Senior Judge of the United States District Court for the Southern District of California
- In office November 4, 1995 – September 3, 2007

Judge of the United States District Court for the Southern District of California
- In office October 28, 1985 – November 4, 1995
- Appointed by: Ronald Reagan
- Preceded by: Leland Chris Nielsen
- Succeeded by: Thomas J. Whelan

Personal details
- Born: John Skylstead Rhoades Sr.
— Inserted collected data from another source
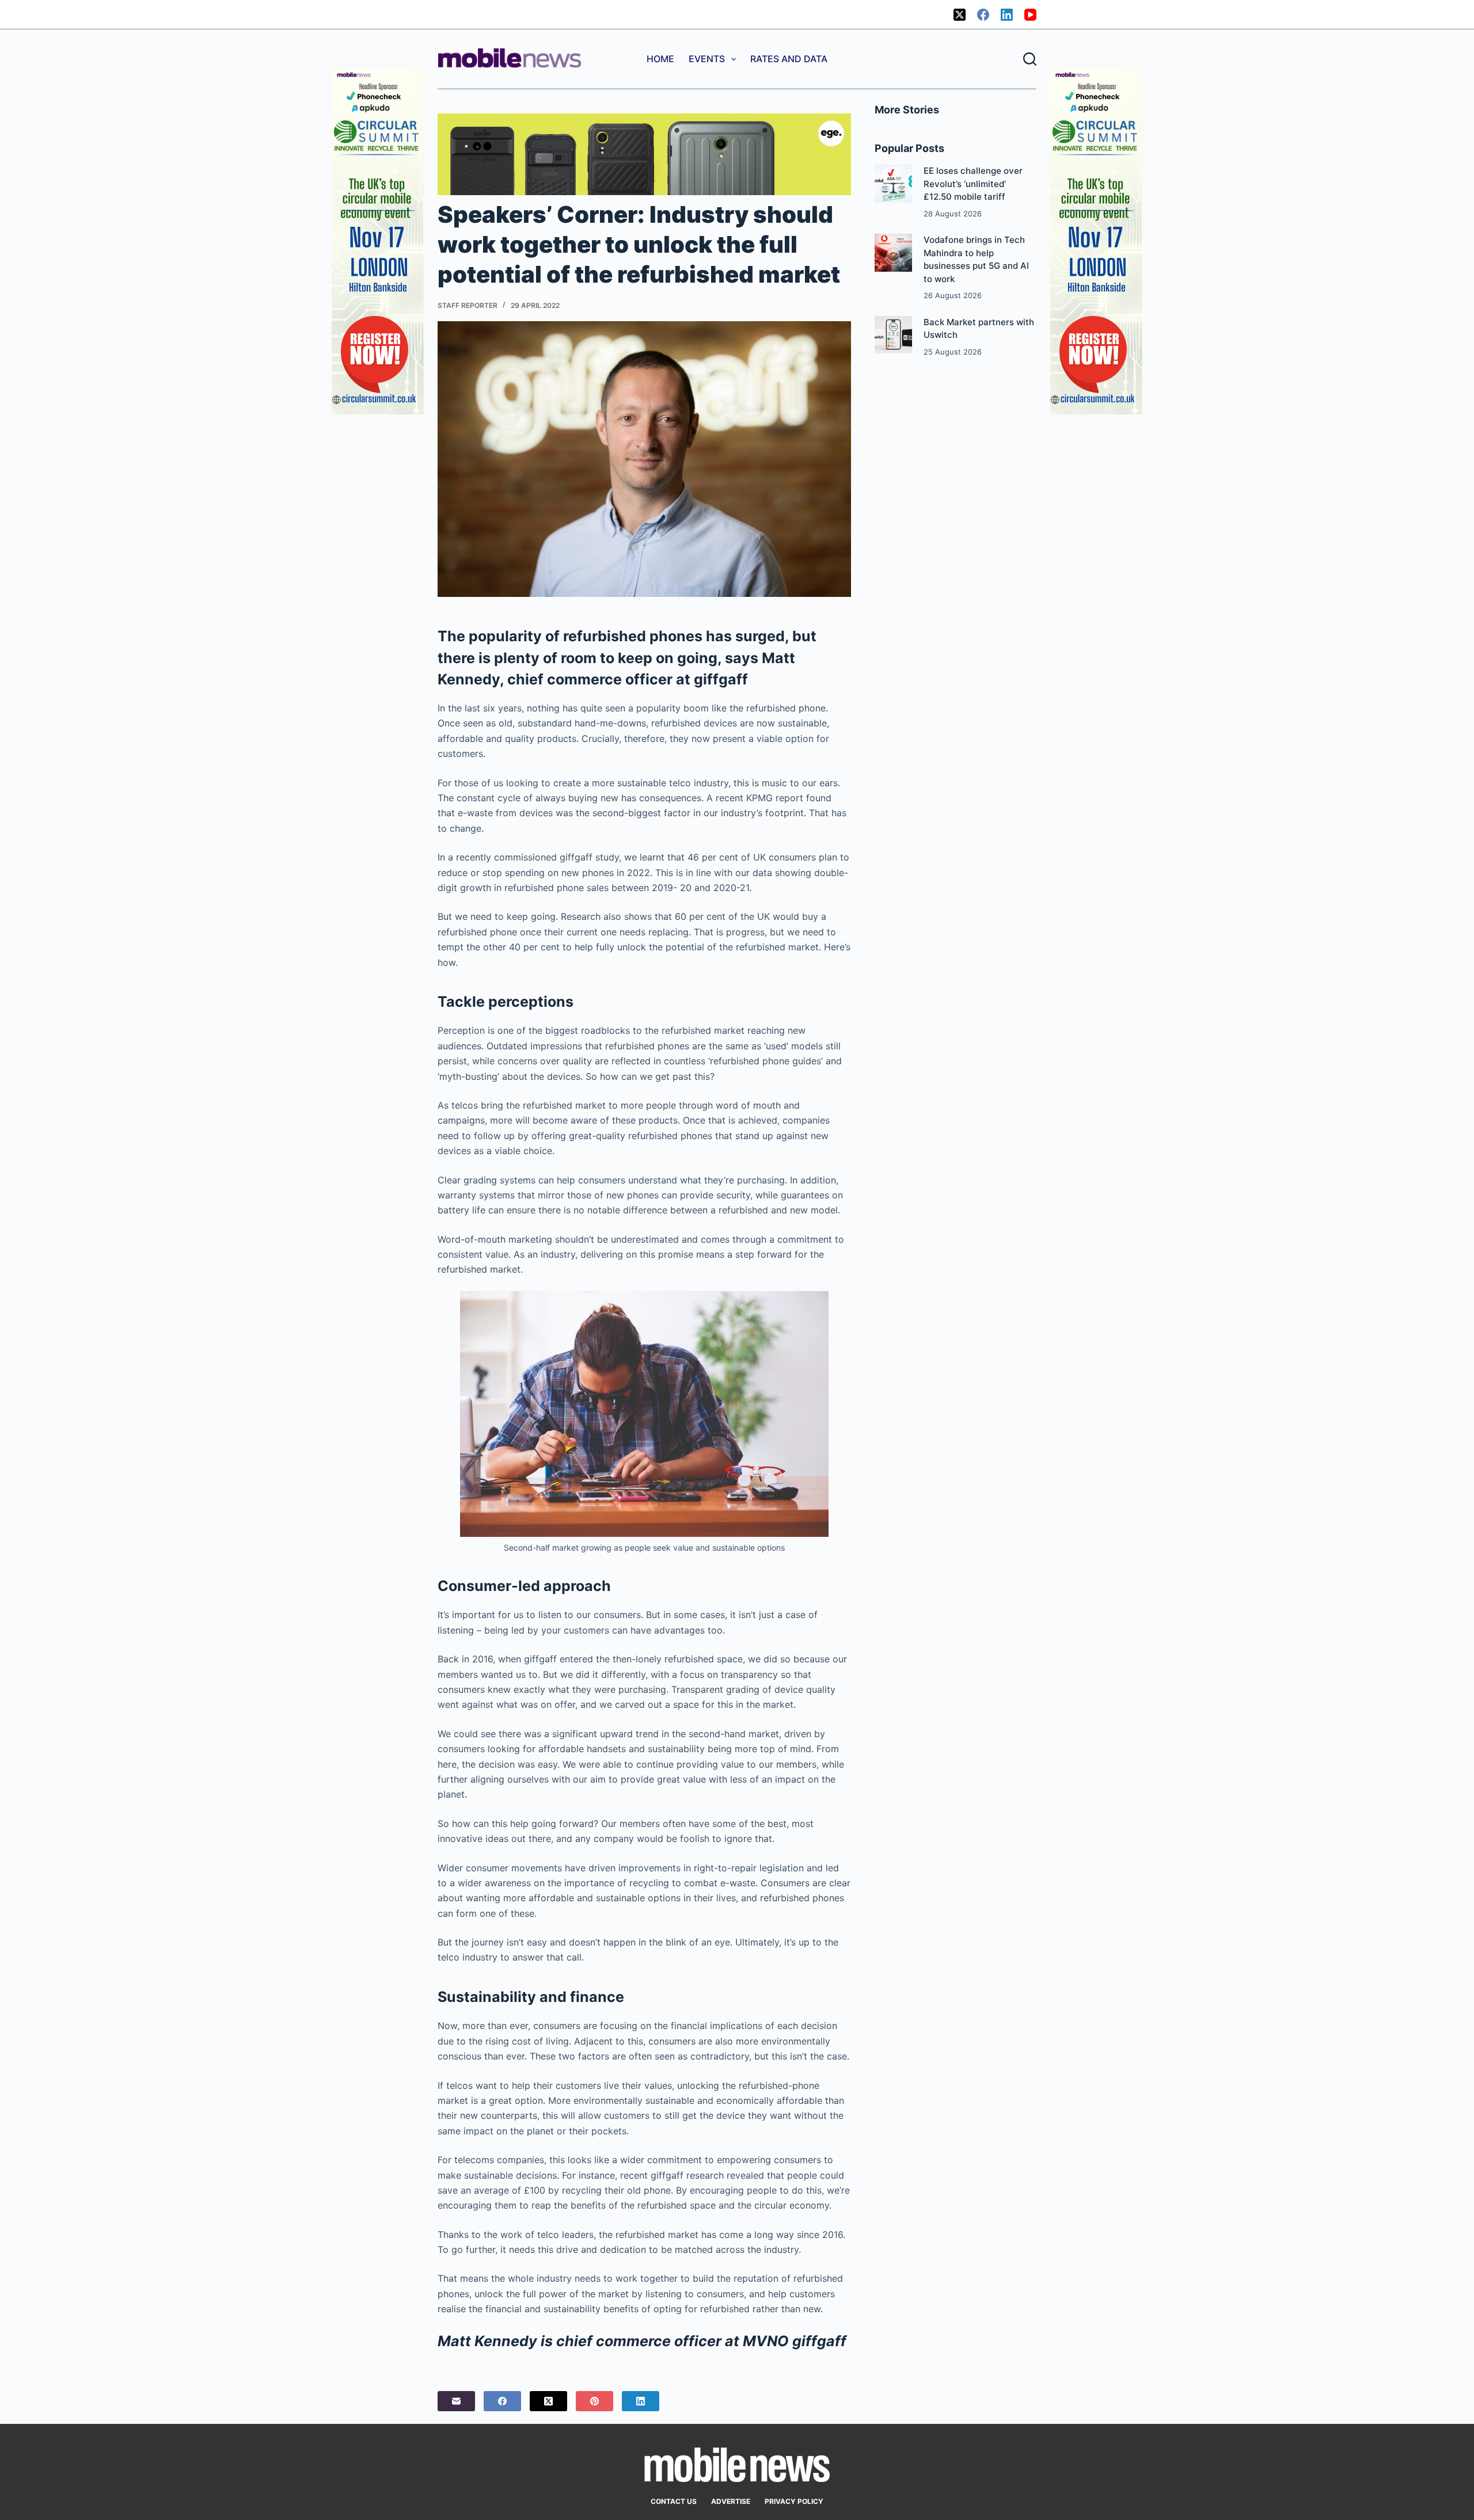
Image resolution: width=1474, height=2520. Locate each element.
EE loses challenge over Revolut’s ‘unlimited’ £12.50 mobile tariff (973, 183)
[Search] (1029, 59)
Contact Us (674, 2501)
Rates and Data (788, 58)
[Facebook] (983, 15)
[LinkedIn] (1007, 15)
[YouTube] (1030, 15)
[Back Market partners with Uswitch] (893, 334)
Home (660, 58)
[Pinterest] (594, 2401)
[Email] (456, 2401)
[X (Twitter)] (959, 15)
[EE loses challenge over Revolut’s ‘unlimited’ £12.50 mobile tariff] (893, 183)
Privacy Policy (794, 2501)
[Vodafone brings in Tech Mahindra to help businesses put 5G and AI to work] (893, 252)
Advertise (730, 2501)
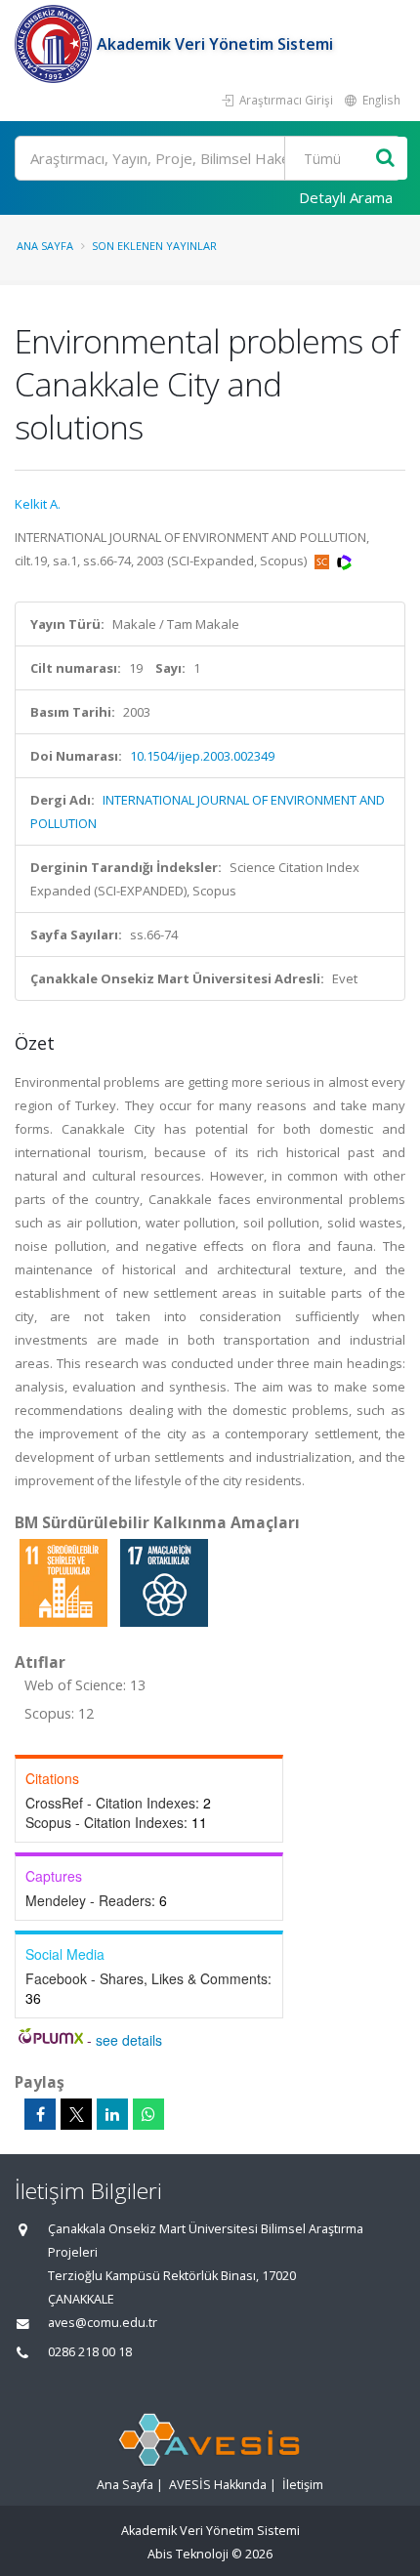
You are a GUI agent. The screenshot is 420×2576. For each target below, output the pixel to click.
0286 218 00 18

March 18, 1925 Havre, Montana
- Died: September 3, 2007 (aged 82) San Diego, California
- Education: Stanford University (A.B.) University of California, Hastings College of the Law (J.D.)

= John Skylstead Rhoades Sr. =

American judge

John Skylstead Rhoades Sr. (March 18, 1925 – September 3, 2007) was a United States district judge of the United States District Court for the Southern District of California.

==Education and career==

Born in Havre, Montana, Rhoades was in the United States Navy during World War II, from 1943 to 1946. He received an Artium Baccalaureus degree from Stanford University in 1948 and a Juris Doctor from the University of California, Hastings College of the Law in 1951. He was in the United States Navy Reserve following World War II, from 1946 to 1966. He was a prosecuting attorney of San Diego, California from 1955 to 1956. He was a deputy city attorney of San Diego from 1956 to 1957. He was in private practice in San Diego from 1957 to 1985.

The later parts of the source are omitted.